◆ Challenge: Please list the fields the research description below names as applications of the photo-responsive materials under study.

◆ Text segment:
- - -

Wood is light and strong; nacres are hard and resilient; muscles and tendons are soft and tough. These natural materials show a combination of normally contradicting mechanical properties, which is attributed to their hierarchical structures across multiple length scales. In imitation of natural systems, we explore various polymer preparation strategies to create structured hydrogels, to achieve controllable and tunable microstructures and properties, such as the mechanics and diffusivity. The fundamental studies of processing-structure-property correlation enable unprecedented functions such as artificial muscle, anti-freezing and flexible energy storage devices.

Publications:
- Strong Tough Hydrogels via the Synergy of Freeze-casting and Salting-out, Nature 2021, 590,594–599
- PVA hydrogels with broad-range tunable mechanical properties via Hofmeister effect, Advanced Materials 2021, DOI: 10.1002/adma.202007829- 4D Printable Tough and Thermoresponsive Hydrogels, ACS Applied Materials & Interfaces 2020, DOI: 10.1021/acsami.0c17532
- Tunable Sponge-like Hierarchically Porous Hydrogels with Simultaneously Enhanced Diffusivity and Mechanical Properties, Advanced Materials 2021, DOI: 10.1002/adma.201701938
- Rapid and Scalable Fabrication of Ultra-stretchable, Anti-freezing Conductive Gels by Cononsolvency Effect, EcoMat 2021, DOI: 10.1002/eom2.12085

Many living organisms can self-orient to face the sun throughout the day, known as phototropism, while artificial smart materials typically exhibit non-directional, nastic behaviour in response to an external stimulus. We study and develop photo-responsive materials for optics, photonics, waveguides, and photo-harvesting. Particularly, we create synthetic materials that can intrinsically detect and accurately track the direction of the stimulus, to exhibit tropistic behaviour and enhance sunlight harvesting for electricity generation and water purification.

- - -

◆ Source data:
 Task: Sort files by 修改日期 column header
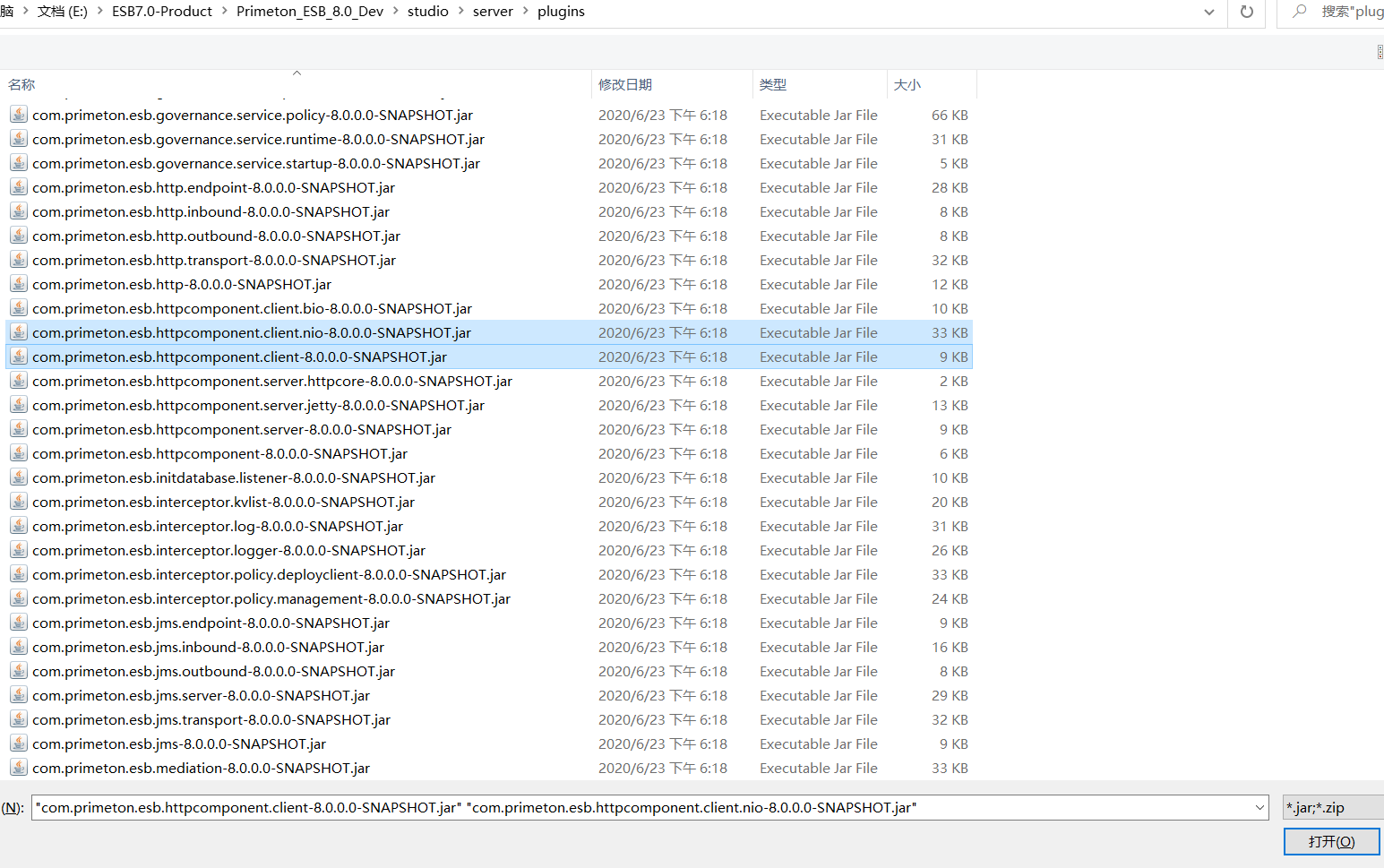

- - -

◆ Finished task:
- Optics
- Photonics
- Waveguides
- Photo-harvesting